[Text extract]
┄┄┄┄┄┄┄┄┄┄┄┄┄┄┄┄┄┄┄┄

By Jason Wojciechowski on June 8, 2011 at 1:45 PM
I would love to say something about "Guillermo Moscoso giveth and Guillermo Moscoso taketh away" in relation to the pitcher's fly-ball tendencies resulting in a couple of homers, but what exactly does Guillermo Moscoso give? A strikeout rate that would be a decent ERA? A straight fastball without much enough velocity to get away with it? A slider he can't hit the target with?
But hey, I'm bitching about the A's eighth starter, and I imagine Bobby Cramer is about to make us all pine for the days when Moscoso was on the mound.1 Plus, Moscoso wasn't exactly the problem in this game. Chris Jakubauskas, Clay Rapada, and Jeremy Accardo throwing eight shutout innings is the problem. (Koji Uehara finished things off, but there's no shame in not scoring against him.) Chris Jakubauskas!
Box & Notes
Player | PA | TOB | wRAA |
---|---|---|---|
Weeks (2B) | 4 | 0 | -1.024 |
Barton (1B) | 4 | 1 | -.464 |
DeJesus (RF) | 4 | 0 | -1.024 |
Willingham (LF) | 4 | 1 | -.312 |
Sweeney (CF) | 4 | 1 | -.312 |
Suzuki (C) | 4 | 1 | -.008 |
Matsui (DH) | 3 | 0 | -.768 |
Sizemore (3B) | 3 | 1 | -.056 |
Pennington (SS) | 3 | 1 | -.056 |
That was a disappointing debut for Jemile Weeks. First, it turns out I've been saying his name wrong. Glen 'n' Ray said it "Jeh-mile", while I've been thinking it was more like "Jeh-meel".

┄┄┄┄┄┄┄┄┄┄┄┄┄┄┄┄┄┄┄┄

[Entries on finding words and elements]
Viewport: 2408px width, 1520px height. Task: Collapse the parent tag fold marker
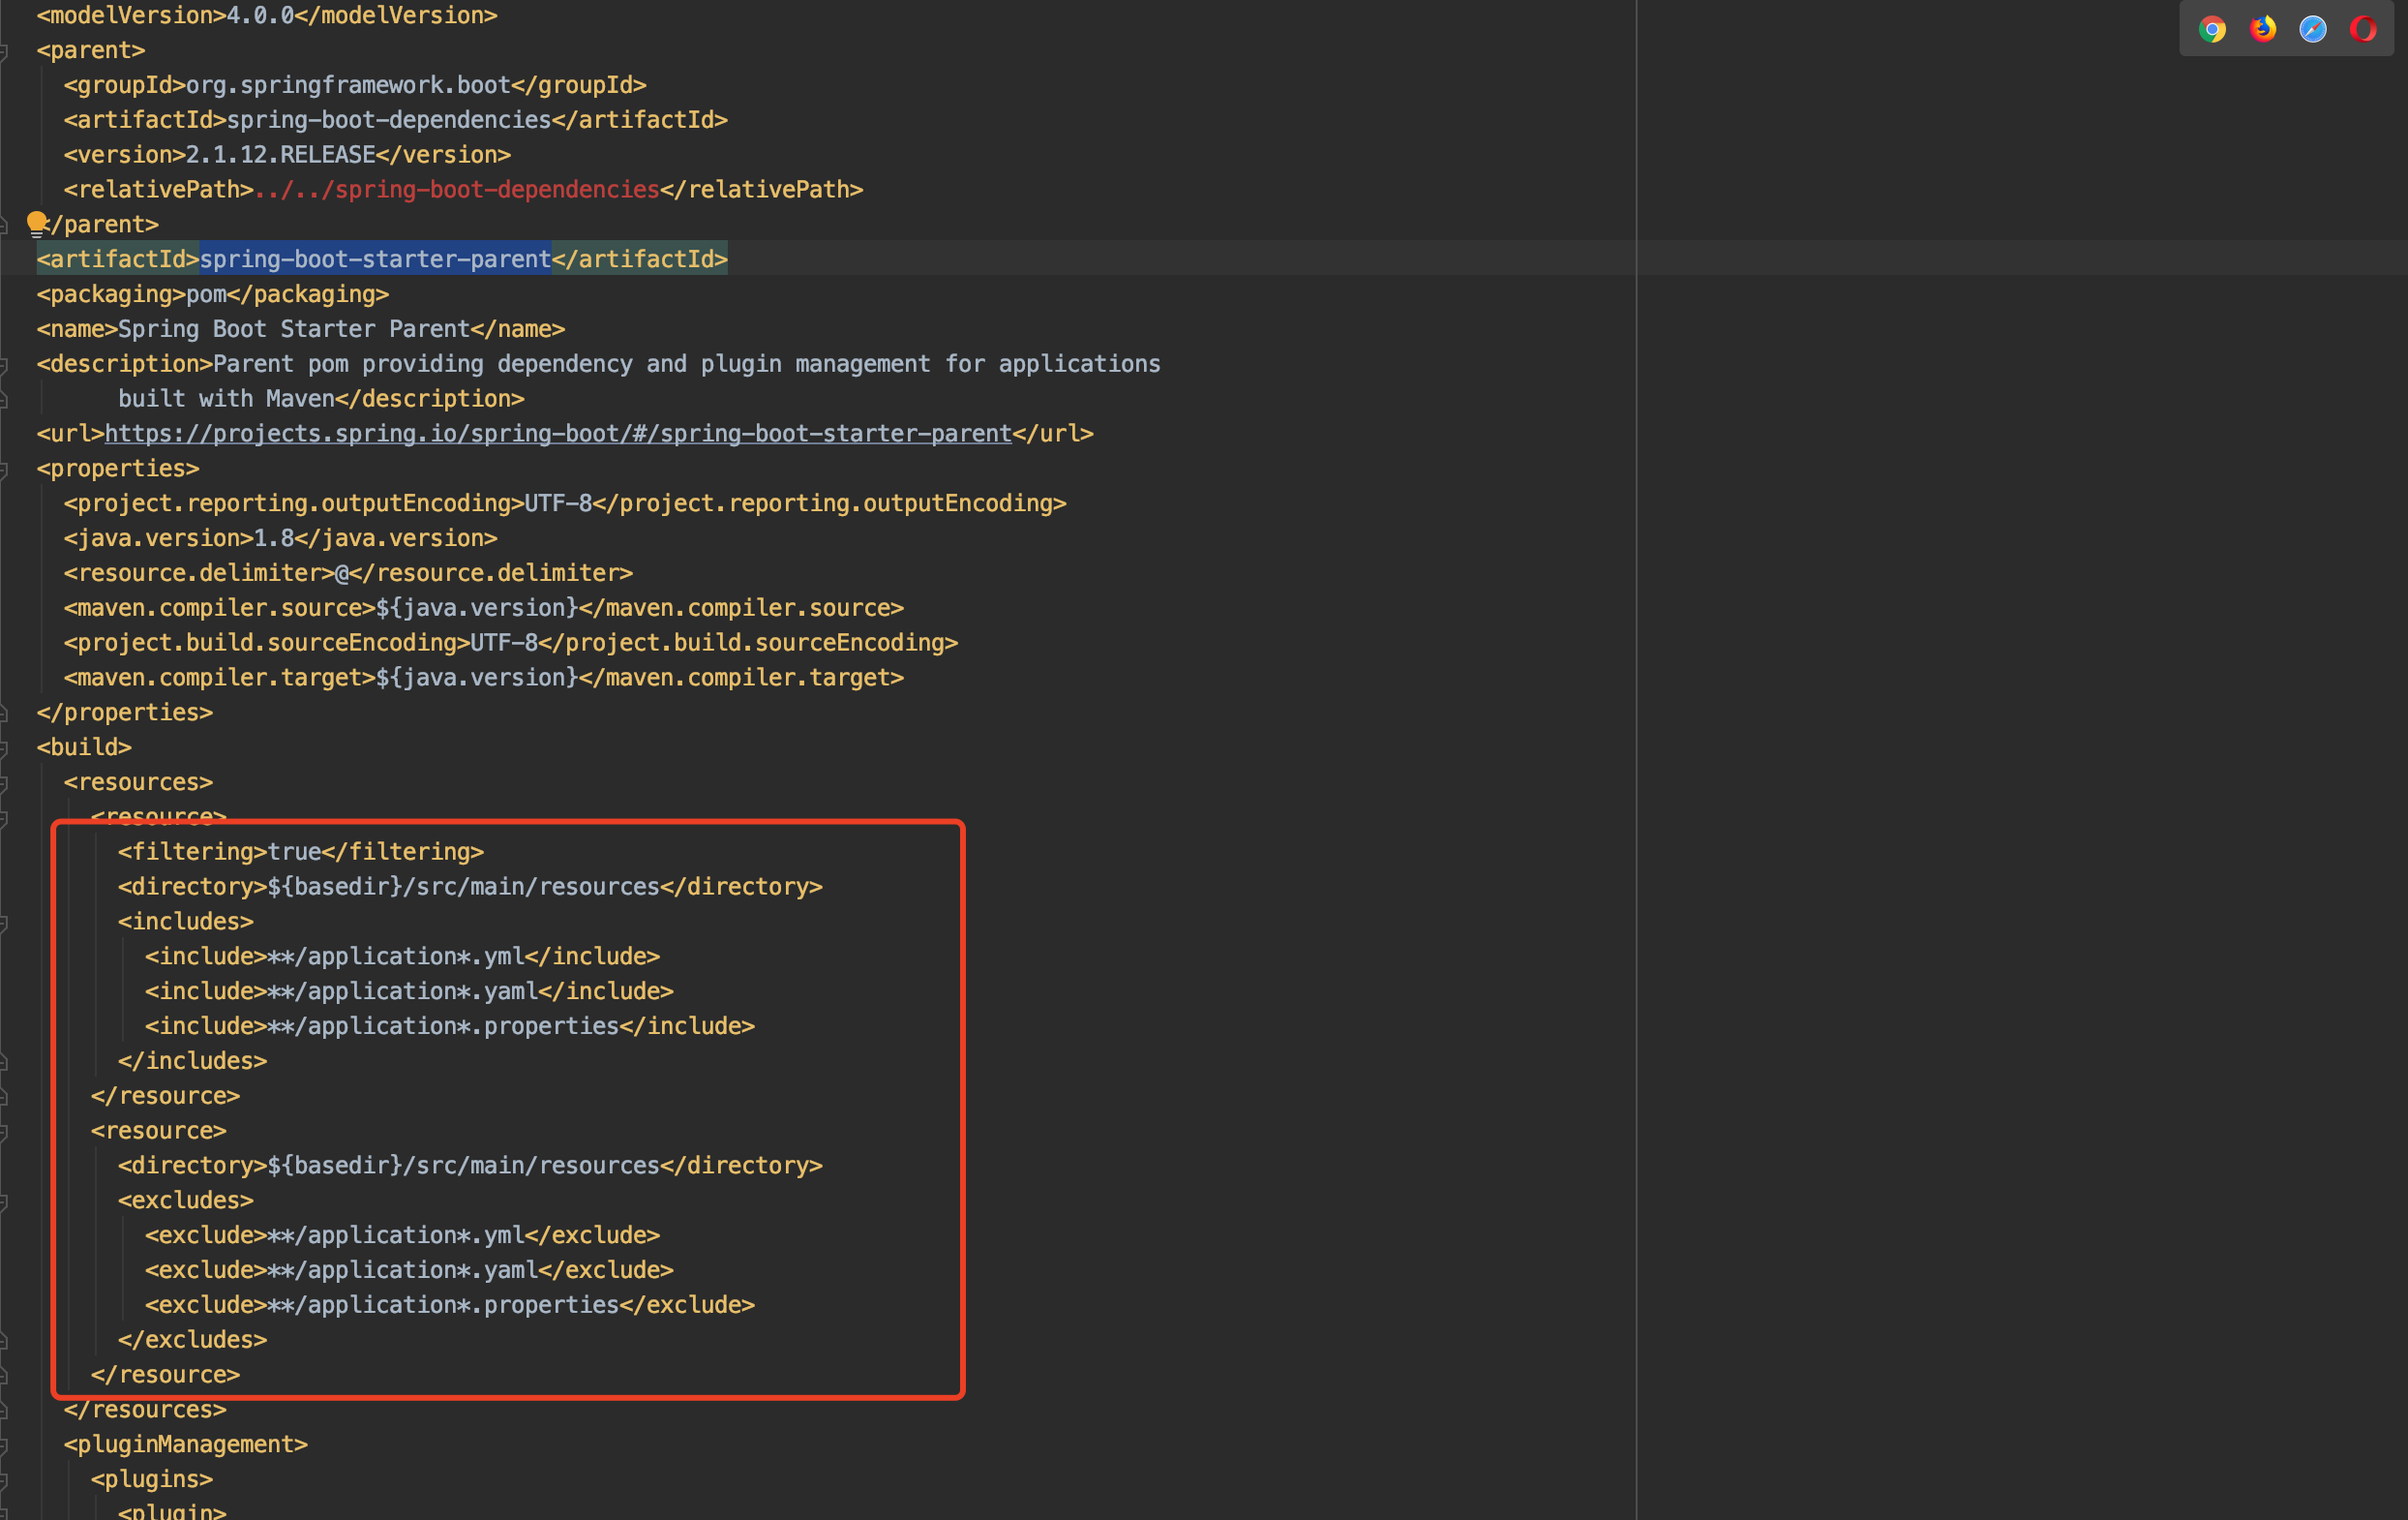tap(4, 51)
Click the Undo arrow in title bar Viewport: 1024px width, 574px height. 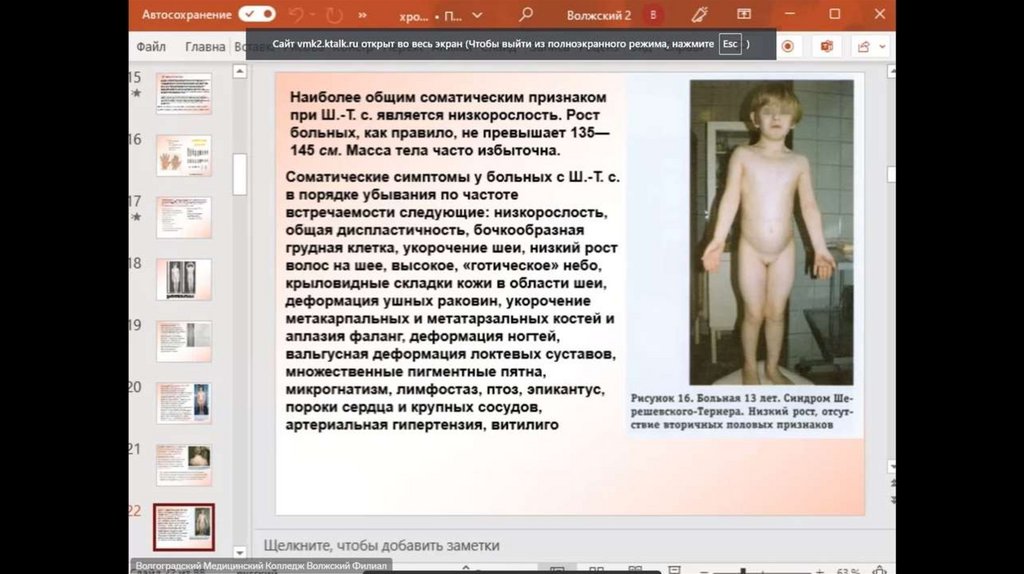297,15
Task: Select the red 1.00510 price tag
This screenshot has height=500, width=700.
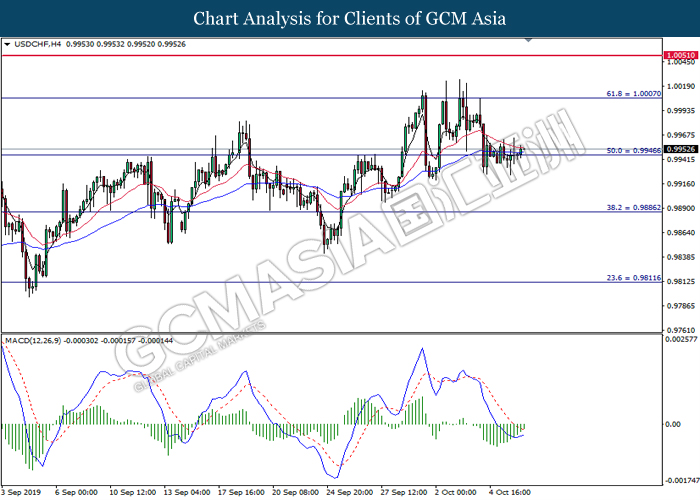Action: [681, 56]
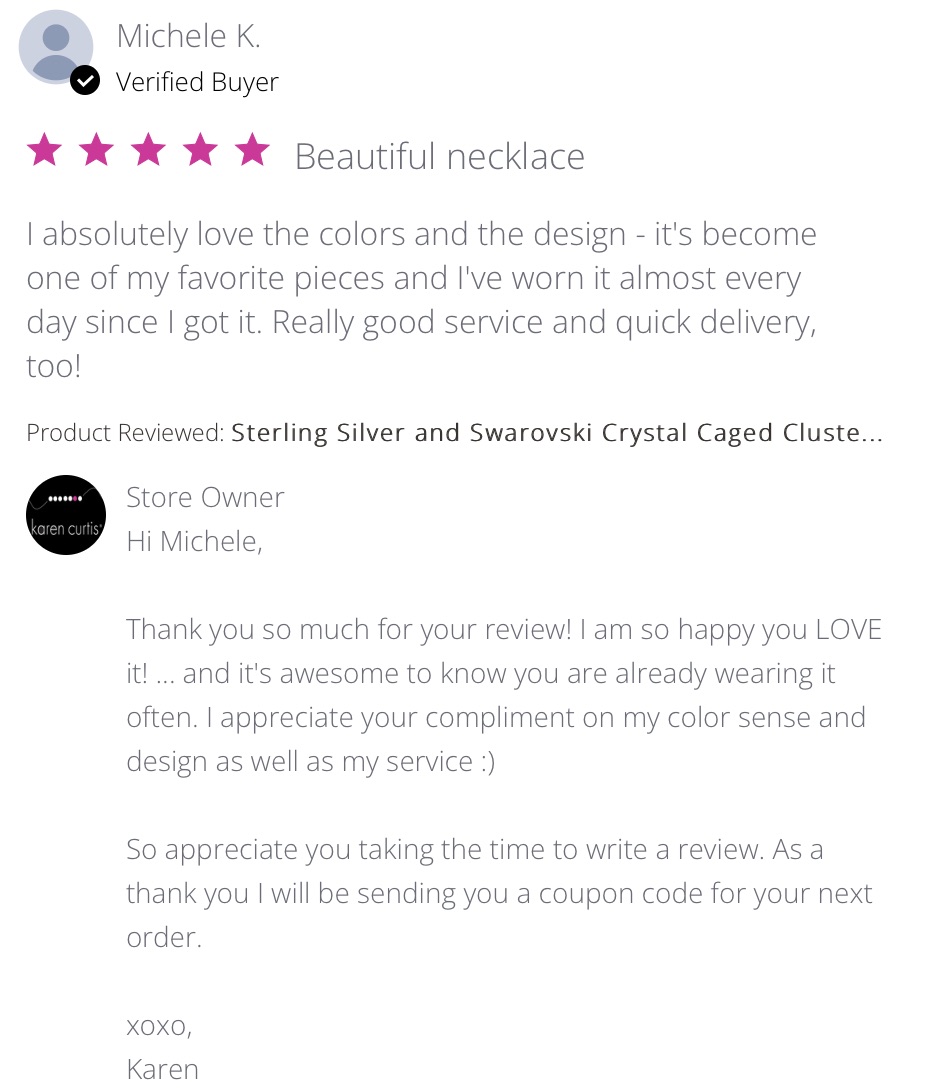Click the owner's thank-you reply paragraph

point(504,695)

┄┄┄┄┄┄┄┄┄┄┄┄┄┄┄┄┄┄┄┄

[Given instruction A] Translate this sentence from the baseball recap into Spanish: "That was a disappointing debut for Jemile Weeks."
[Given instruction B] Carry the baseball recap forward from its final sentence.
The items have no connection to the baseball recap.

[Result A] Ese fue un debut decepcionante para Jemile Weeks.

[Result B]
Ok, that's not really the disappointing part. Oh-for-four with a weird sequence is the disappointing part -- in his first-ever major-league plate appearance, he went down looking on strikes without ever taking the bat off his shoulder. The pitches were fine, but they weren't exactly painting the corners. Weeks then apparently over-corrected and swung at each of the next five pitches he saw over three plate appearances, making three weak outs.
It's obviously not time to bury him, but it would've been fun for him to hit a triple, walk, and steal a base or something.
I'm no judge of defense, but his arm looked impressive, making up for the fact that he doesn't really throw like an infielder. On both double plays the A's turned, his toss on the pivot was pretty overhand. I worry that this will slow his release down enough that playing second could be dangerous for him, especially since he's already had injury issues in his career.
The only really close defensive play for Weeks was on an Adam Jones liner in the fourth that just got past Weeks to his right. In my judgment, the ball was hit hard enough that Ellis would not have been able to get to it either. (Query whether Ellis positions himself differently (less up the middle) than Weeks was, but then query further whether the coaches or Ellis himself is more responsible for that.)
Weeks did have a hard grounder right at him later in that inning that he knocked down first instead of gloving cleanly, but he didn't panic and trusted his arm, so the out was still made easily.
David DeJesus missed a double or maybe even triple, possibly of the run-scoring variety, by a matter of inches, lining a ball down the right-field line in the fourth with Daric Barton on first base. Barton read the ball off the bat and was already well around second when the ball landed and was called foul, so, depending on how Nick Markakis played the ball, Barton might've had a good shot at the plate. DeJesus wound up striking out in the at-bat and did nothing else of note at the plate.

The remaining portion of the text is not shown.